Growlybear83 · 09/05/2024 13:16

The last thing I want to do is to look out at an overgrown lawn that would be almost knee high and full of weeds if it was left for a month at this time of year!

MsFaversham · 09/05/2024 13:18

muddyford · 09/05/2024 12:23

The blackbirds who use my lawn won't if the grass is too long, not the starlings picking out ants. Lawns replicate rabbit-grazed turf. Most lawns won't suddenly explode into a riot of orchids. Just looking at our unmown verges, it's rank grasses, dock and ragwort, plus a,few dandelions and buttercups.

All those plants benefit wildlife.

Bjorkdidit · 09/05/2024 13:18

OP are you going to come and tackle the knee high grass that the lawnmower can't get through on 1 June?
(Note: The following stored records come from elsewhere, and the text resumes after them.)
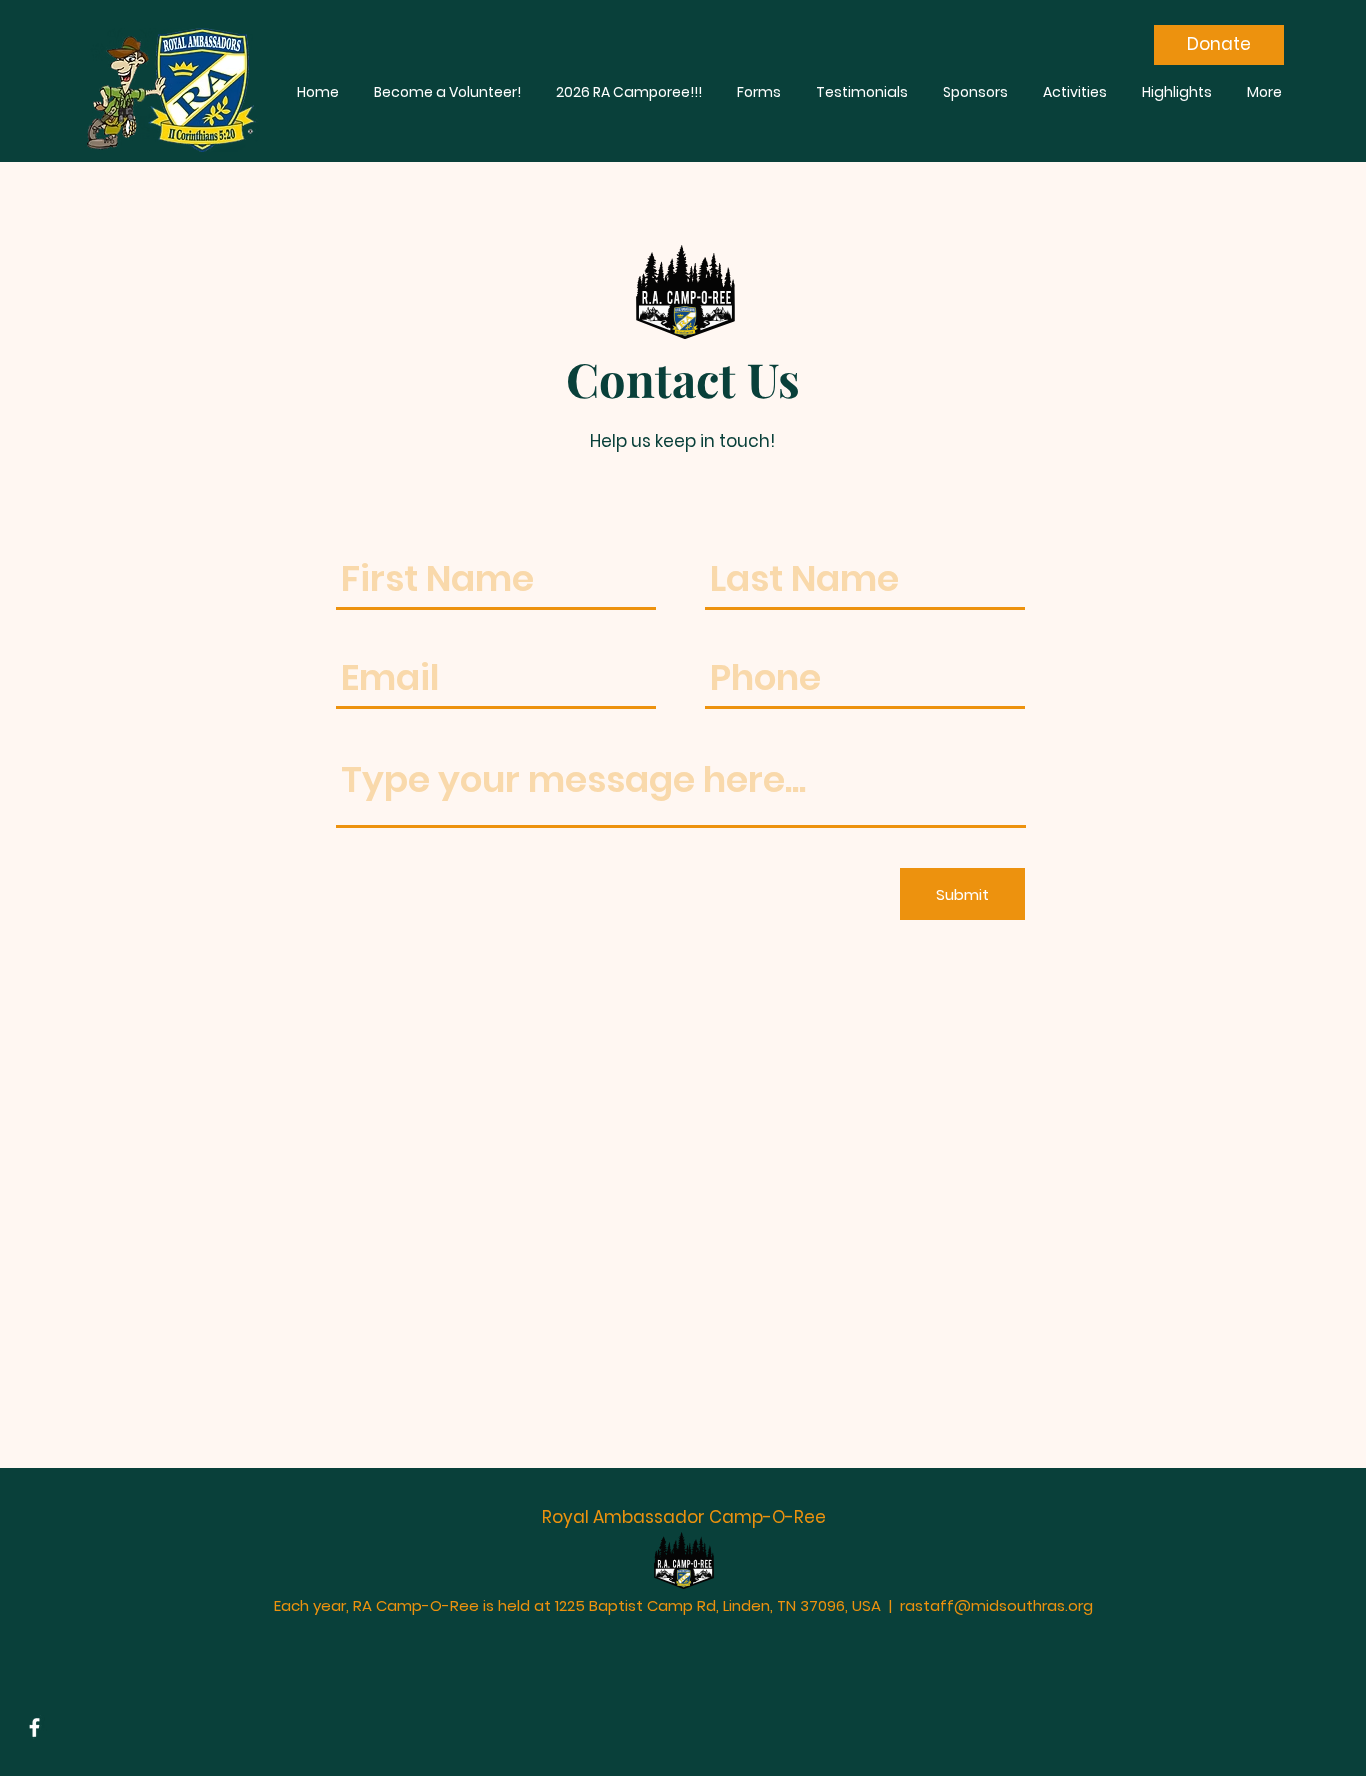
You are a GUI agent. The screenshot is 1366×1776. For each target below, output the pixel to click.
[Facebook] (34, 1727)
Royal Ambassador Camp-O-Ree (684, 1517)
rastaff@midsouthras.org (996, 1605)
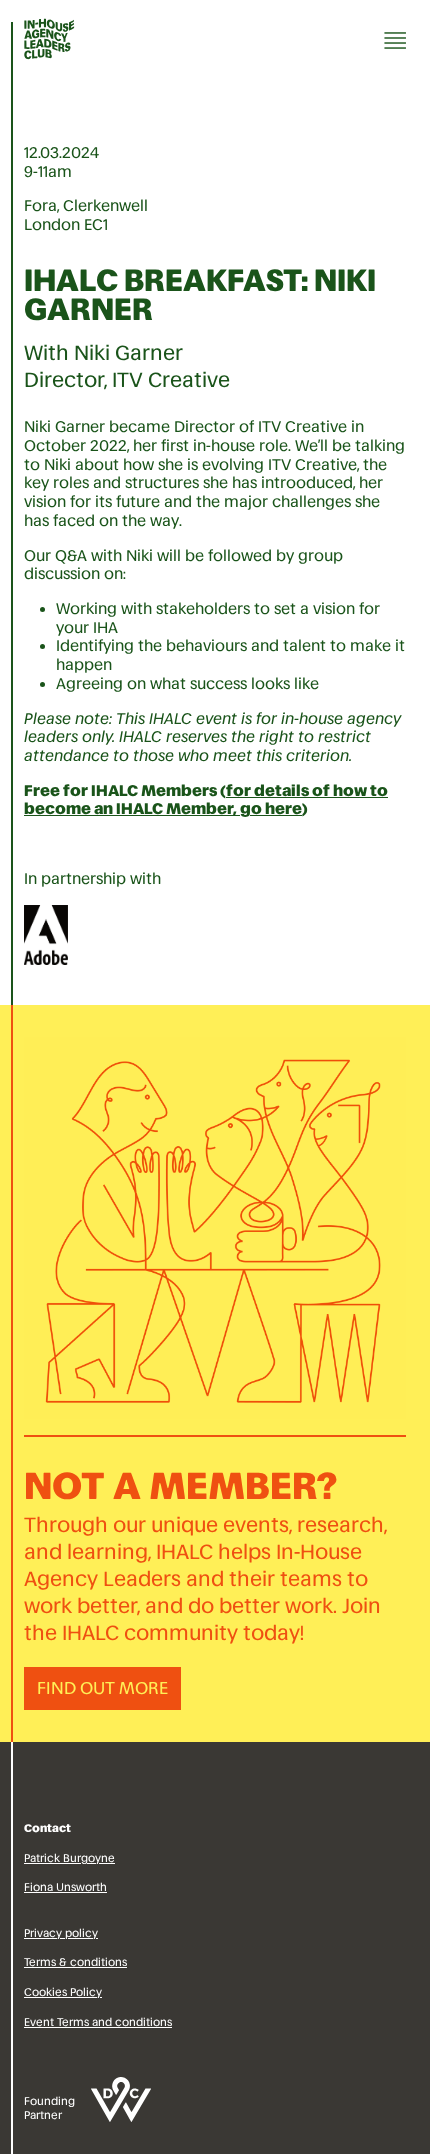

Thought not.

Our grass is about 0.1% of the grass nearby so it makes not a blind bit of difference to the local wildlife whether or not I cut my grass in May, so I plan to keep up with it as normal, much as I'd love to be able not to bother, I can't be doing with the amount of work it creates long term.

FiatEarth · 09/05/2024 13:25

What happens to all the wildlife that have gorged themselves silly in May and reproduced and are happy and frolicking in the long grass and June comes along and it's all taken away from them?

Isn't it a bit like holding a fund raiser for a starvation epidemic abroad and giving them a load of dosh and they become well enough to reproduce and then it all comes crashing down when there is another drought or crop failure and there's too many of them and not enough food to go round so they all start starving again.

It musta seems like a los of virtual signalling nonsense to make people feel smug.